"Guys used to call me and say, 'When are you gonna let Alex come out for the football team?'" That's Antonio Freeman — former Green Bay Packers wide receiver — recounting the pressure on his son to follow him onto the gridiron. The calls came every year. He had to keep turning them down.
Good thing he did. Alex Freeman just scored at a World Cup at 21.
The USMNT right back's goal against Australia in group play has accelerated an already rapid rise — from Orlando City academy product to MLS Young Player of the Year to the youngest player on the United States' World Cup roster. The journey started with a choice most kids in his position would have found genuinely difficult to make.
"I had my doubts when I first chose soccer," Freeman told ESPN. "In my heart, I wanted to continue playing football, but I knew that if I wanted to be the best, I had to limit my area of concentration."
The school that built an NFL pipeline
Freeman attended American Heritage High School in Plantation, Florida — and the football program there is not a casual obstacle he sidestepped. It's one of the most productive NFL factories in the country. Nine American Heritage alumni were on active NFL rosters for Week 1 of the 2025 season, tied second in the nation with St. Thomas Aquinas, behind only IMG Academy's 17.
The current crop includes Patrick Surtain II (Denver Broncos), Brian Burns (New York Giants), Oronde Gadsden II (LA Chargers), James Houston (Dallas Cowboys), and five others. Surtain alone is one of the best cornerbacks in the league. This wasn't a mediocre program Freeman walked away from — it was a legitimate path to Sundays in the NFL.
Oronde Gadsden Sr. — whose own son became a star receiver — called Antonio Freeman every year trying to get Alex into the slot. "Eventually, I had to tell them: 'No, he's gonna play academy soccer,'" Antonio said.

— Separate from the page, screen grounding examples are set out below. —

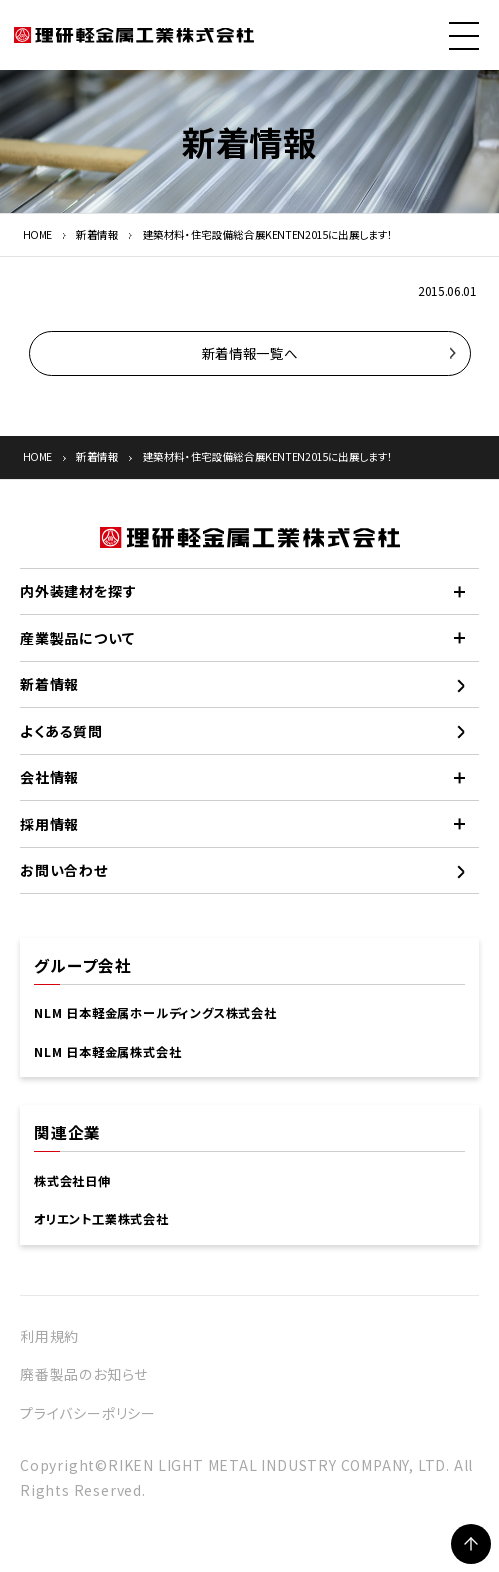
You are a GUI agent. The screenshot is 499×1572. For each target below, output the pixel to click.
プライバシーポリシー (88, 1413)
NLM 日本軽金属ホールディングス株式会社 (155, 1013)
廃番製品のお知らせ (84, 1374)
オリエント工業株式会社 (101, 1219)
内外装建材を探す (78, 591)
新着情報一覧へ (249, 353)
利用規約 (49, 1336)
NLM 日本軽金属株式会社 (107, 1052)
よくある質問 (61, 731)
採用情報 (49, 824)
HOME (38, 234)
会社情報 (49, 777)
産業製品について (77, 638)
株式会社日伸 (72, 1181)
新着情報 (97, 234)
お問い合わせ (64, 870)
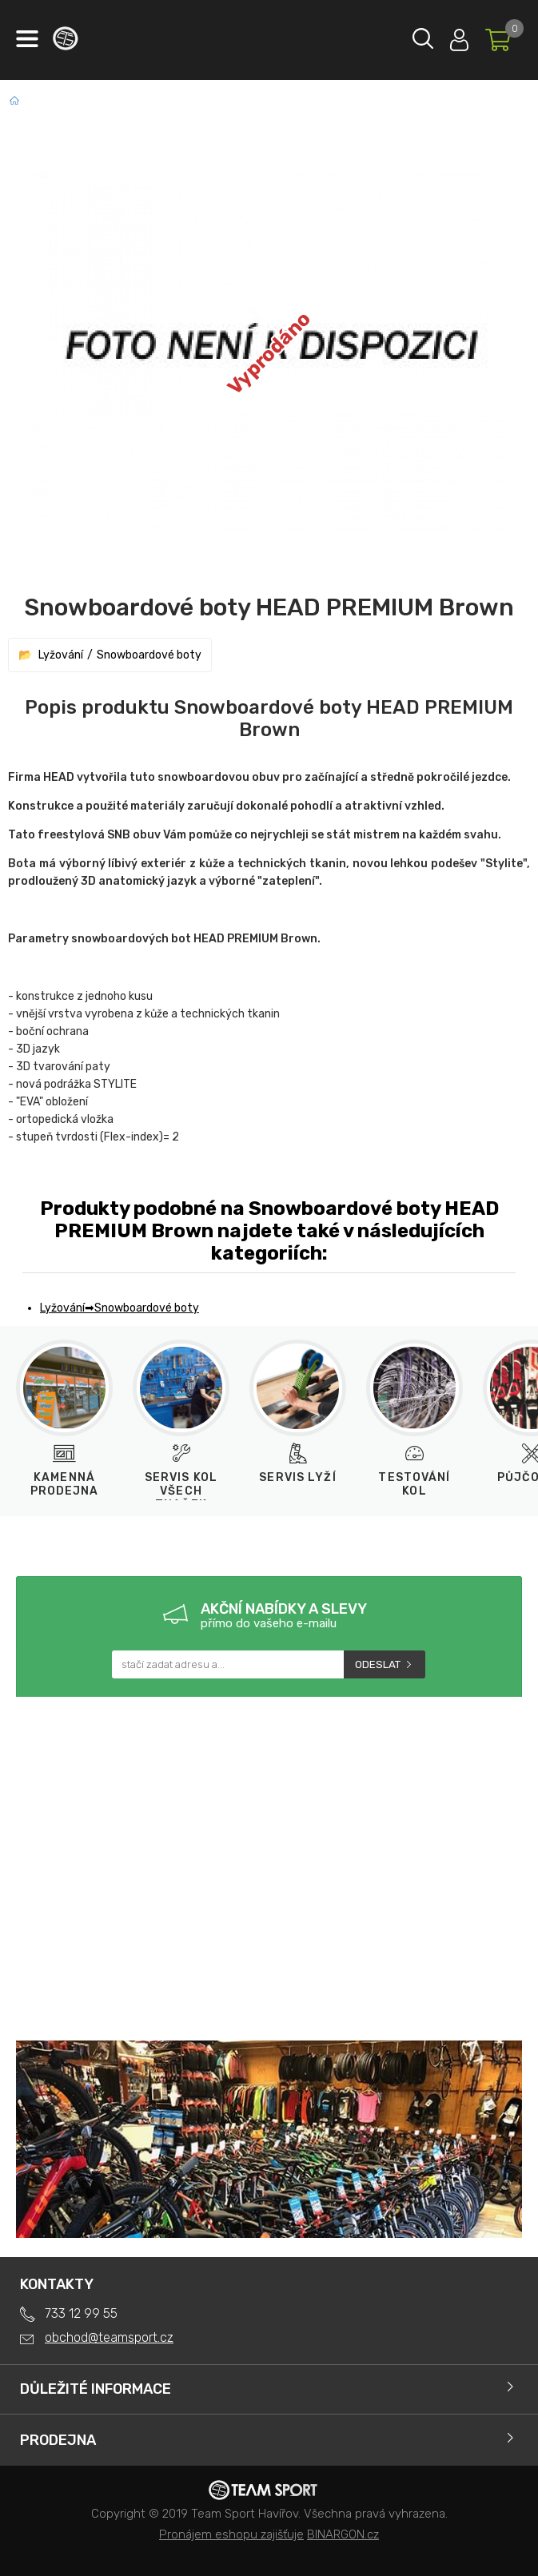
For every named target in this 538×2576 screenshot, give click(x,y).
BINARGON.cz (343, 2534)
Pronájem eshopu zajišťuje (231, 2534)
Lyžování (60, 655)
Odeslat (378, 1664)
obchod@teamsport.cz (109, 2337)
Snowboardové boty (149, 655)
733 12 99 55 (81, 2313)
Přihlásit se (459, 36)
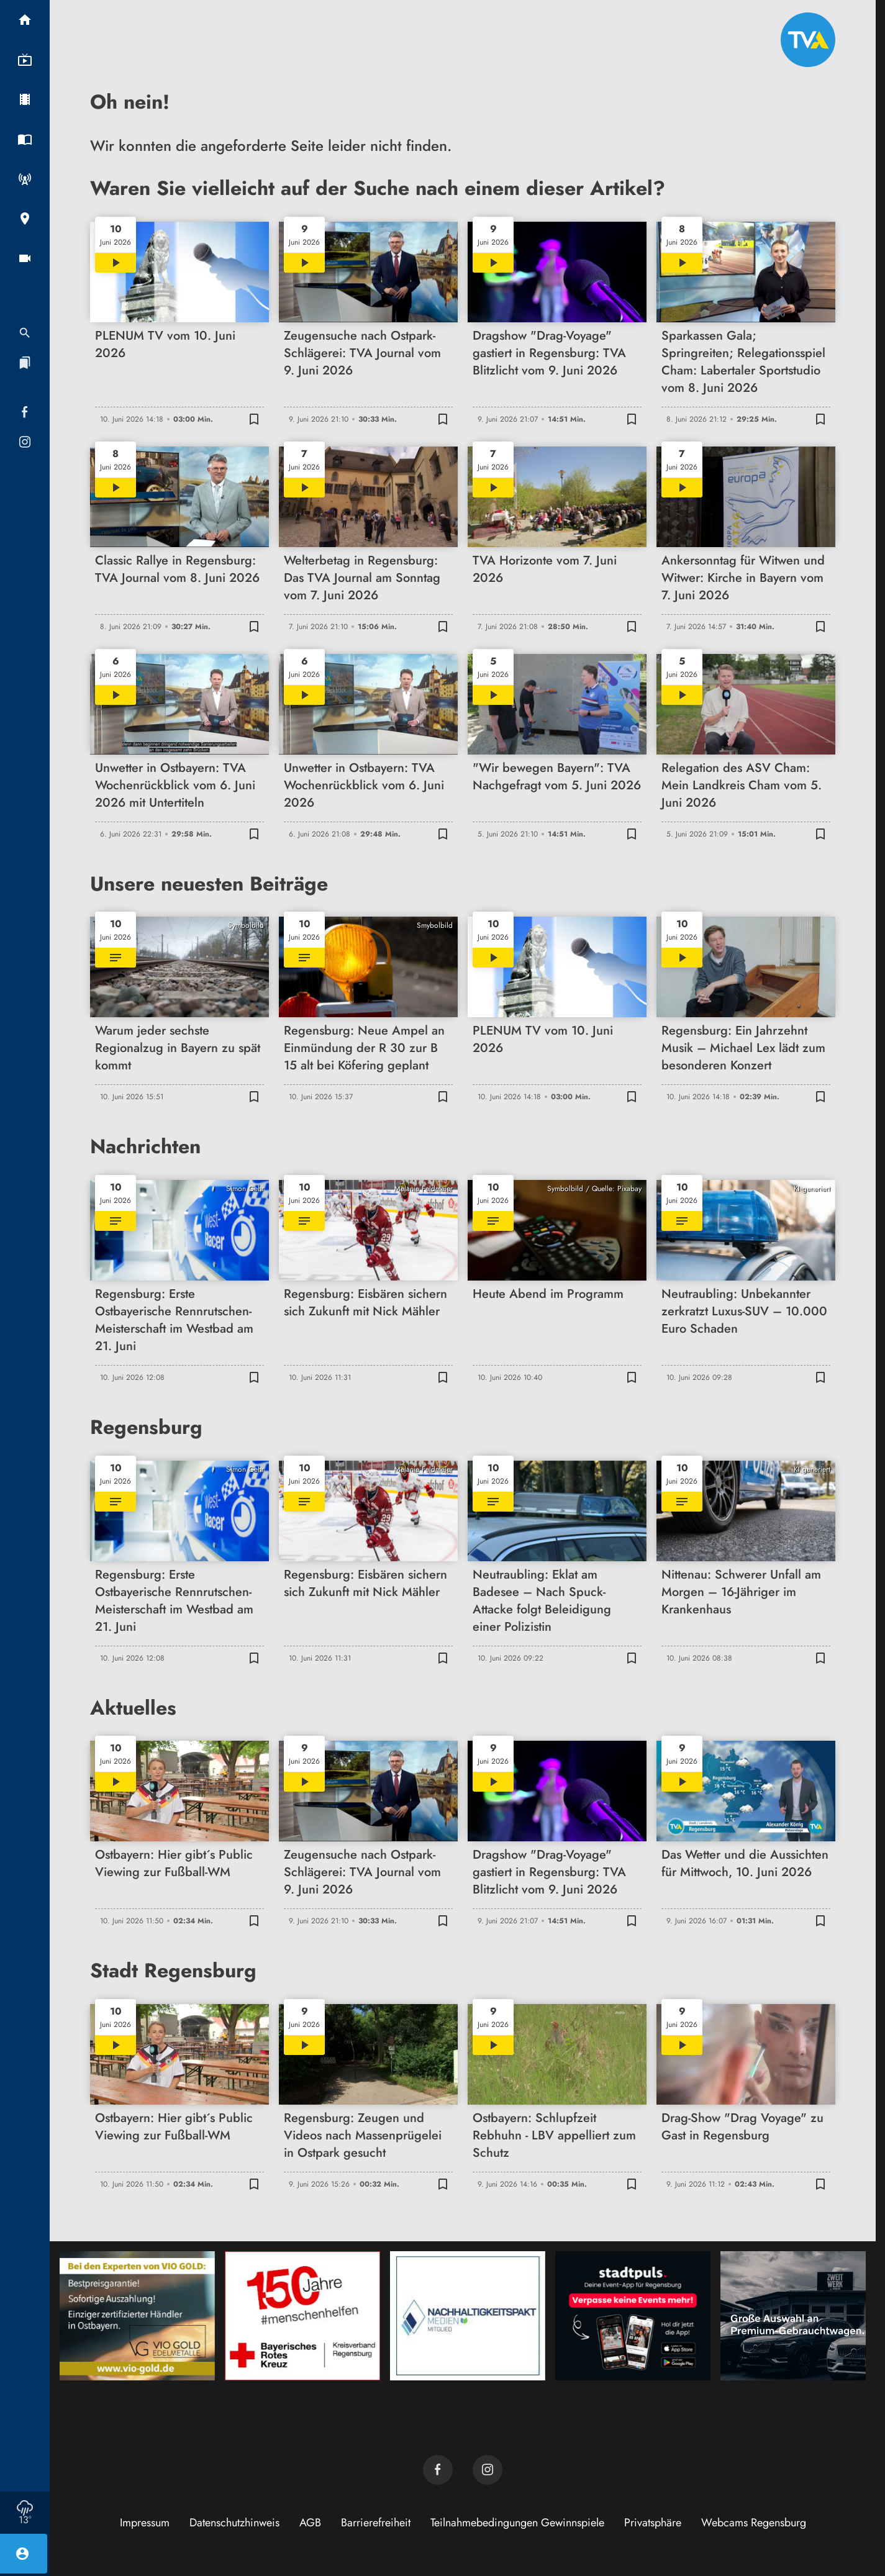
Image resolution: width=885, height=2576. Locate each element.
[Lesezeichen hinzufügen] (254, 419)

From academy homegrown to World Cup starter
Freeman joined Orlando City Academy in 2020, signed a homegrown deal at 17, and worked through the reserve setup before his 2025 breakthrough earned him MLS Young Player of the Year. He's now starting at a World Cup for Mauricio Pochettino's side — a coach who doesn't hand out compliments lightly.
"He has the potential to be one of the best players in his position in the world," Pochettino said on June 20. For a 21-year-old right back still in his first senior season of real consequence, that's a scouting report that will attract serious European attention. His market value after this tournament will look nothing like it did before it started.
The NFL comparisons will keep coming — the name, the bloodline, the athleticism are all there. But Freeman made his call at 17 and never looked back. The goal against Australia said everything his father's polite phone rejections couldn't.